DATA SHOWN
== == ==

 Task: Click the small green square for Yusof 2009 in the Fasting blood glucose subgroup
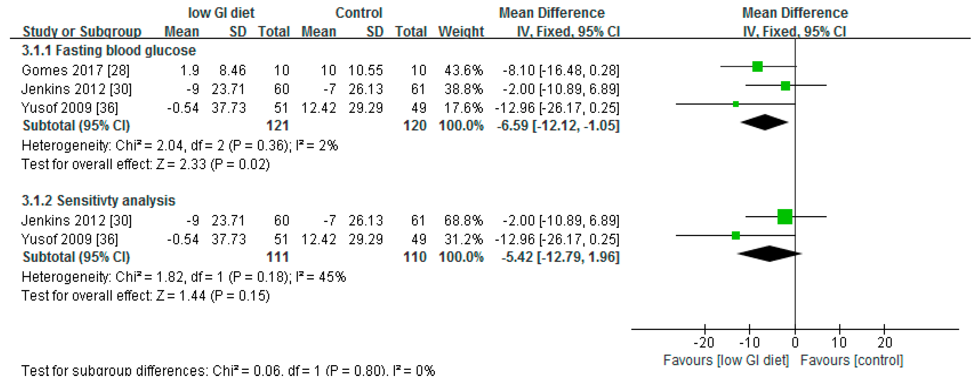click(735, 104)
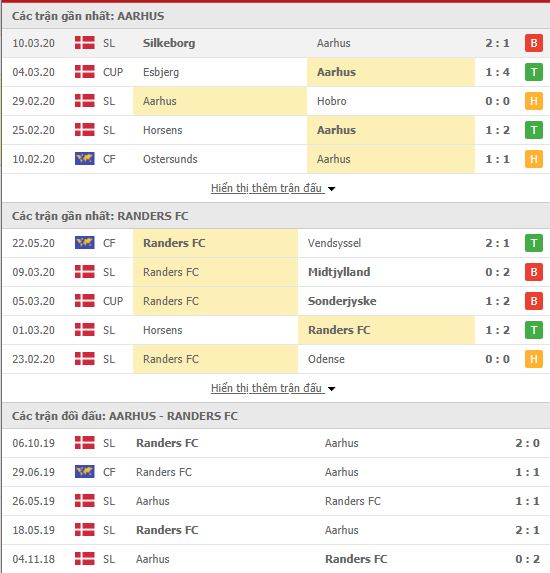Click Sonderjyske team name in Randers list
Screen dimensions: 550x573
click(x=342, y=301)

== == ==

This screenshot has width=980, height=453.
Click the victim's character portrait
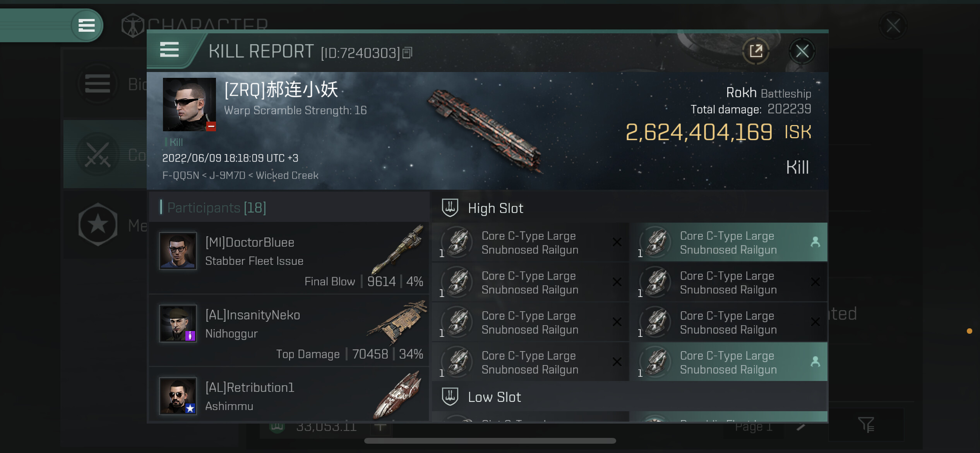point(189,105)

== == ==

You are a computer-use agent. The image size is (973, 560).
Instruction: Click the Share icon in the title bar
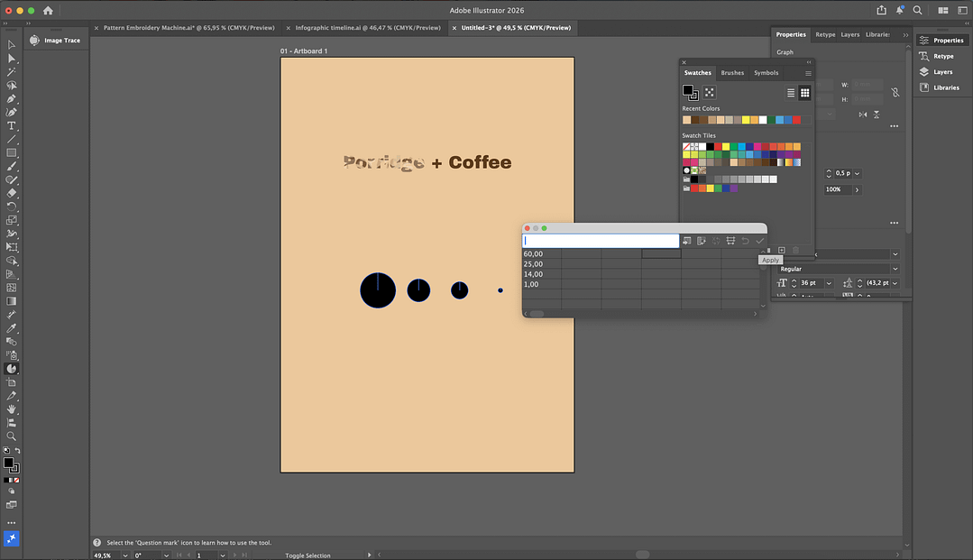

== == ==

ACTIVITY
Once you find the line with "You are a computer-use" above, print it and every line after it up to and including the line with "Instruction: Click the", exactly as written and nothing else.

TASK RESPONSE
You are a computer-use agent. The image size is (973, 560).
Instruction: Click the Share icon in the title bar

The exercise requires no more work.